A very moving poignant film. Interesting story, but it explored many themes and some subtle undertones going on. We enjoyed it all the way through.
This is a superb film that I could watch again and again.I've been to see the Sutton Hoo treasures many times and have seen the story told on TV from Blue Peter to Horizon so I was looking forward to this... but also slightly worried about it. Films on subjects like this can be either dry or trivial or triumphalist or worthy or just bad.But from the first scenes this film is beautiful. These is no other word. The outdoor scenes (and much of it is outdoors) is just breathtakingly gorgeous at times. This is Suffolk and wow does it look good. If anyone has seen the BBC series "The Detectorists" they will get the idea. It captures the big skies of East Anglia so well, sun through the early morning mists, or even after the rain like works of art. The stage on which the action is set is sumptuous.As for the action - its just so good. Almost dreamlike at times - I found myself thinking of "The Go-Between" (also set in Suffolk, of course!) with dialogue over the top of action that is not taking place at quite the same time. Hard to describe, but its like memories.Some of the film is a shade predictable - the small enthusiast verses the big guy, the mismatched couple and a possible tragic love story, the child's eye view at times, the repressed sexuality of the period - it's all there. But it is so well done.The only downside is that this film - this photography - deserves the big screen, but most people will now see it on the small. This is such a shame. Its deserved so much more.

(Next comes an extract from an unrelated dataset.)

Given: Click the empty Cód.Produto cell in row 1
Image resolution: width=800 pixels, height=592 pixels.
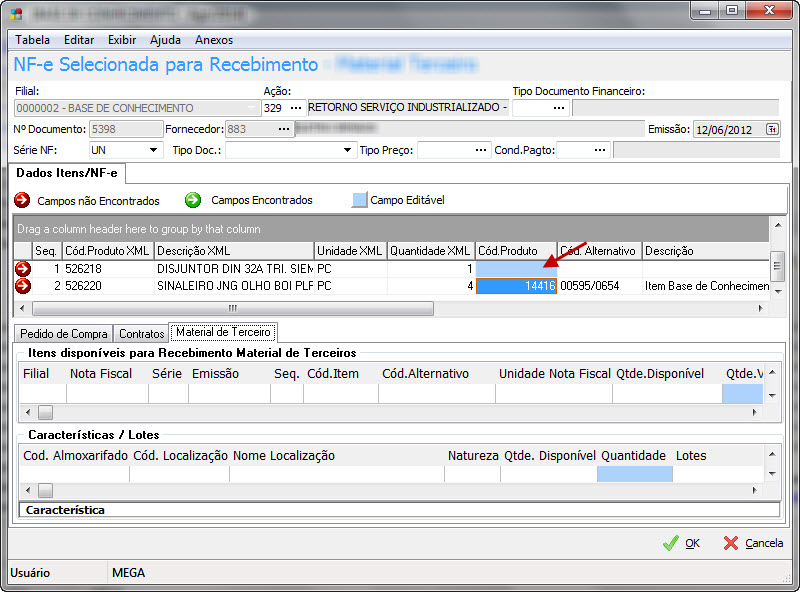Looking at the screenshot, I should [515, 269].
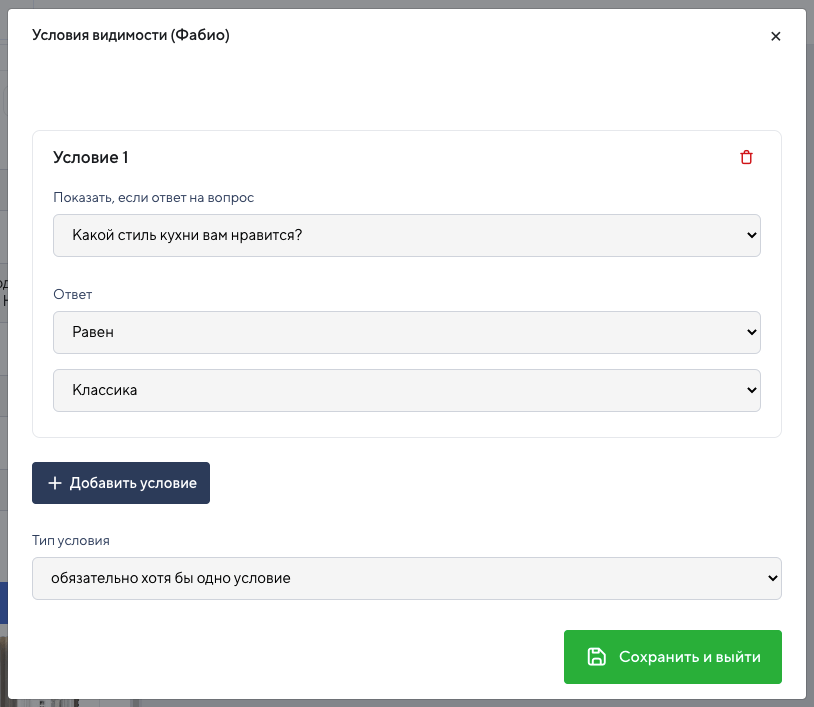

An unbelievable find on the brink of war. A look into the ancient history of Britain. But the movie is really about the lives of the normal people who discover it's secrets. Great acting from the main characters. Especially Fiennes shows us how versatile he really is. Great watch.
Some nice performances here and the set-up for a great narrative about archaeology in pre-war Britain and the role that regular citizens played in scientific exploration, but something goes awry along the way. The second half of the film focuses on several plotlines that simply did not even exist in the first half of the movie. Something was clearly done here after the first draft of the screenplay. Were sections cut? Were characters added to "spice it up"? We may never know, but the final product feels awkward though it's no fault of the cast here.

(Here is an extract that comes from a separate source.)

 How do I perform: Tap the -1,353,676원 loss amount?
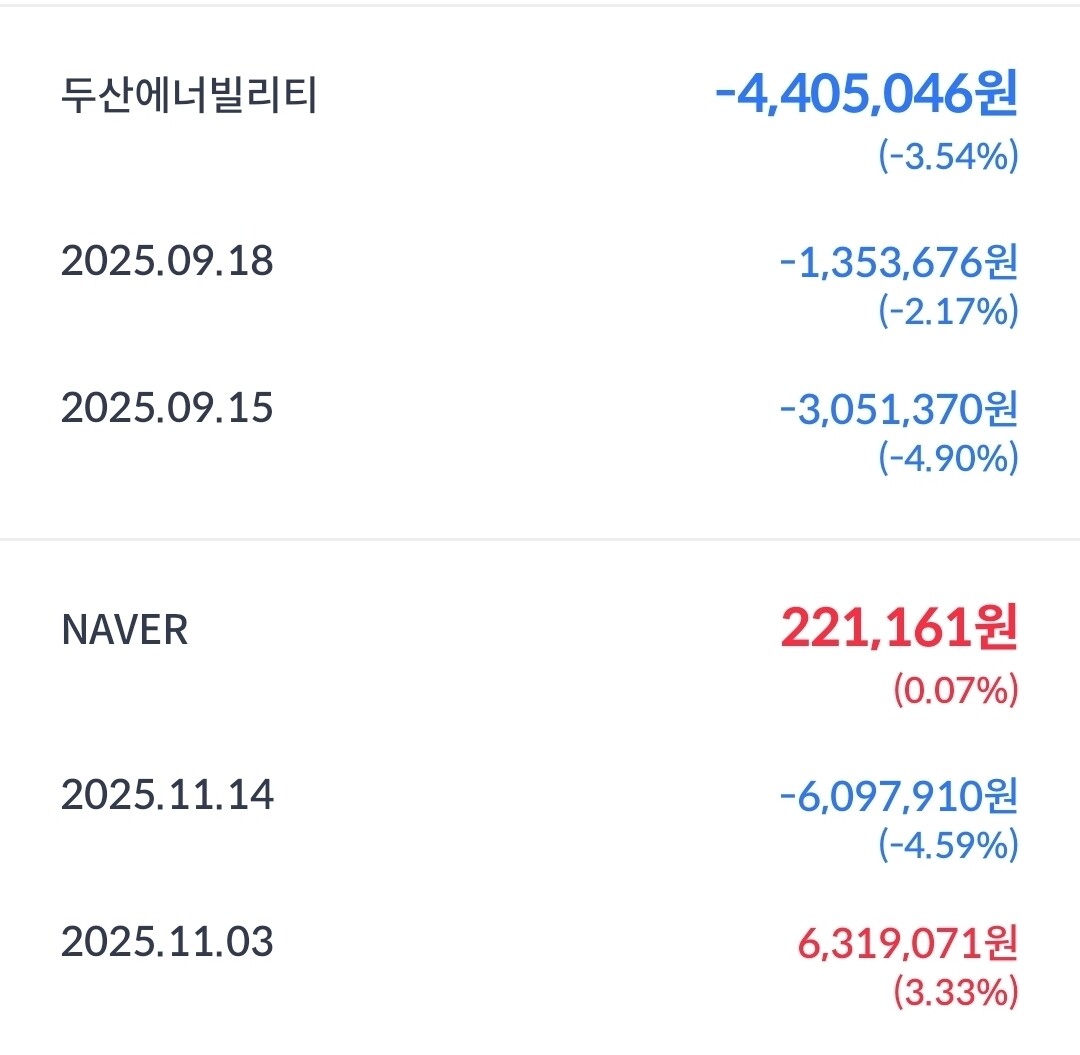pos(898,262)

Ralph Fiennes plays the character beautifully and carries the movie for the first half. Alas, not enough to make it interesting.While the start is promising and portrays Basil's (Ralph Fiennes) passion and great work, halfway through the movie the storyline just switches. What started as an ode to Basil's work, the importance of the find and Mrs. Pretty's trust, quickly turned into a story a love story about two characters we hardly care about. Suddenly, Basil is nothing more than a sidelined character who's just kind of "there". Like the makers of the movie just decided to make a completely different film halfway through.I feel the movie does little more justice to acknowledge Basil's work than history has done by not acknowledging it. His importance and find have been overshadowed by a random love story we've all seen before in many other movies and to have sidelined the archeological find and Basil's importance for some cheap love story, feels wrong.